Which is among the reasons why he's managed to pull off a casting storm here, that looks nothing short of Marvel Cinematic Universe of current heavy-duty actors—brilliantly playing off each other. Just glance through the credits— Eddie Redmayne, Sacha Baron Cohen, Michael Keaton, Joseph Gordon-Levitt, Mark Rylance…
I mean, seriously, who would pass on a chance to perform Sorkin's dialogues with razor-sharp wit, to start with. As a pithy word-player, he's basically America's Javed Akhtar (which is a conversation for another day). And this has been the case ever since television's iconic West Wing creator, IMO the world's most emotionally rich (stand-alone) screenwriter, made a name for himself with Rob Reiner's A Few Good Men (1992), that he wrote as a theatrical production first.
Check out the trailer of The Trial of the Chicago 7 here:
It was also a courtroom drama, like The Trial of the Chicago 7 (of course). But the sort of clear and present tension this film generates—so you can hear a roar in your head as an audience, or sense a smile on your face—would be lost on any other medium (including TV). There is zero relief. Hardly a sub-plot. Instant set-up. 100 per cent payback. Two hours' straight. Eye-balls going nowhere.
For this, you have to singularly credit Sorkin, in his role now as a film director, although his intentions as a screenwriter, especially with true-life stories such as this (or Social Network) have been the same, all along.

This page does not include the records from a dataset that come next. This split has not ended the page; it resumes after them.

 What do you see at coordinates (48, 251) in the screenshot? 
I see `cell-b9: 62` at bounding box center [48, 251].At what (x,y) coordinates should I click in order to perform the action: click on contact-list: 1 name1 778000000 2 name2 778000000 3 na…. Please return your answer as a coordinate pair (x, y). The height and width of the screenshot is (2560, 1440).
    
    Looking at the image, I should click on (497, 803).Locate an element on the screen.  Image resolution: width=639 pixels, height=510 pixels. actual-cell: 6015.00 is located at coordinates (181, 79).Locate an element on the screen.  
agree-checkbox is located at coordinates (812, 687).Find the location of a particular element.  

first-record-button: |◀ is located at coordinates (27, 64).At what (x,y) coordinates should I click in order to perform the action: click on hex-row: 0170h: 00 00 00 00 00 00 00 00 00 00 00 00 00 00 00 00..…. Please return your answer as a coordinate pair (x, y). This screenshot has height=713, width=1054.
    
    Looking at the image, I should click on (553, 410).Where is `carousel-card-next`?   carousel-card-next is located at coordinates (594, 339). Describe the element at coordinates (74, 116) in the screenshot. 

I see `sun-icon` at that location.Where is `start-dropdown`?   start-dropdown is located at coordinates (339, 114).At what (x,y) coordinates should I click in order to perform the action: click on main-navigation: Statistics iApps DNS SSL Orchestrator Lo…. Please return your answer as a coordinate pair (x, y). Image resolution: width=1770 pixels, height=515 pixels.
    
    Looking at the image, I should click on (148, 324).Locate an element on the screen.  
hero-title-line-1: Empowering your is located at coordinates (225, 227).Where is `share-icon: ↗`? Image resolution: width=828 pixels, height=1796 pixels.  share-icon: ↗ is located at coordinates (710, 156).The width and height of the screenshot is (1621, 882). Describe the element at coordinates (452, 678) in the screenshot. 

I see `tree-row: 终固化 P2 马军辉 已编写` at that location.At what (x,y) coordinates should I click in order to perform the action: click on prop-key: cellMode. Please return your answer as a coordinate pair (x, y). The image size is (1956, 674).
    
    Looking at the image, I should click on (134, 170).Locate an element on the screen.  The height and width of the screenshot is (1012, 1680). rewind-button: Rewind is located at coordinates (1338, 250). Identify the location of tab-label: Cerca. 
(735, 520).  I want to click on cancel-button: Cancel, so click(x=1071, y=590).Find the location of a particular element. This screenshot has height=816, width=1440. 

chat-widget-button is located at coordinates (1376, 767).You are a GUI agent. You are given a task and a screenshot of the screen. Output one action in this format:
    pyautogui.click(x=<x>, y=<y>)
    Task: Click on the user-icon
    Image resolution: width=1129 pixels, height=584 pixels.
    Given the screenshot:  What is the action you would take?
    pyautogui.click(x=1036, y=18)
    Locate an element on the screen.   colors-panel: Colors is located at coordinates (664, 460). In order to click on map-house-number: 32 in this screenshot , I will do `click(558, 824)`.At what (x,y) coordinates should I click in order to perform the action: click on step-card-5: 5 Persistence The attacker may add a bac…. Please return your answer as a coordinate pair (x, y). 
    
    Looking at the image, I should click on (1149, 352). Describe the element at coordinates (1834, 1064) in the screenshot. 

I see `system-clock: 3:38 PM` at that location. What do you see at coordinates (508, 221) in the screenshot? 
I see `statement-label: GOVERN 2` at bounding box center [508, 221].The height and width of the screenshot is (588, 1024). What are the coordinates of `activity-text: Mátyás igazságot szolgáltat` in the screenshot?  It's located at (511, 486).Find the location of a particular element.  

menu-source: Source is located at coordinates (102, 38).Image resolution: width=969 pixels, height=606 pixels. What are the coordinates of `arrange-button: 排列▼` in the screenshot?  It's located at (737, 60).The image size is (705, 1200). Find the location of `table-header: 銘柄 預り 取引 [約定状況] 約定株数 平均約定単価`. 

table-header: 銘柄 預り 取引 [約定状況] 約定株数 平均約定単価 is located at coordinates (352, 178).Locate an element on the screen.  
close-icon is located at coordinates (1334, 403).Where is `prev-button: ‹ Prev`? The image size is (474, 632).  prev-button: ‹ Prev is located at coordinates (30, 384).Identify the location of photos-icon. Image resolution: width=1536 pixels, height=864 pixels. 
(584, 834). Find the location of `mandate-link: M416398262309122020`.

From a single court-room (and there can't be any other) for a primary setting, the film cuts between indoor and outdoor locations. You follow the camera like a fly, zooming in on multiple characters, smartly interrupting each other's lines and perspectives—for what's essentially a terrific one-act play. As a movie, it's a seriously sweaty experience. And yet, there's such firm grip over only what's happening in that one room.
What's happening, exactly? Seven men are up against the state, or the ruling party at the time, to be more precise. Because they once protested against the government—chiefly over Vietnam War drafts, outside a political convention. The cowardly, hence ruthless state, despite its monopoly over violence, must make protesters pay for this embarrassment. Although the large groups were essentially demonstrating peacefully/unarmed. There is perhaps a precedence to be set. It's from a time, as the movie's poster puts it best, when "democracy refused to back down!"
Who are these men, again? Motley crew of activists with little in common besides their wish to change the world—and multiple/separate ways to express their anger, or show they care. How do you knock such varied folk into the same box? Well, you frame a punishment first, and then go looking for a crime to fit into it, I guess.
Yes we've heard of witnesses turning hostile. What if the judiciary itself does—how does the defendant crumble before the state's dirty tricks' department? America, among other things I learnt through this film, also has its own draconian/regressive (Rap Brown) laws. It's not just a Third World, post-colonial, brown-nation thing.
A great film, it's often said, reflects the times we live in. Equally, as in this case, if it picks up from another time, and proves to you that times are really the same. That they merely repeat themselves—'bande badalte hain, funday wahi rehte hain (powers change, their predispositions don't)—it shakes you up with a sense of recognition in ways that nothing can.
The Trial of the Chicago 7 is quite simply that film. As a political drama, it might ring closer to Costa Gavras's Z (1969), set around a right-wing, military-dominated government in Greece (remade in Hindi as Dibakar Bannerjee's Shanghai). This one is placed in Chicago, 1968. Clearly, that's not the reason I've been feeling visceral horror in my head. There is in fact no movie I've seen over at least half a decade that I've felt, with every scene, sequence, dialogue, that it's just waiting to be remade in India. Would Netflix, please? Hmmm…. Parallels are hard to miss. You only have to see it for yourself to know what I'm talking about—JNU, Jamia, North East Delhi, Bhima Koregaon…. And, of course, see, you must. Right away, in fact.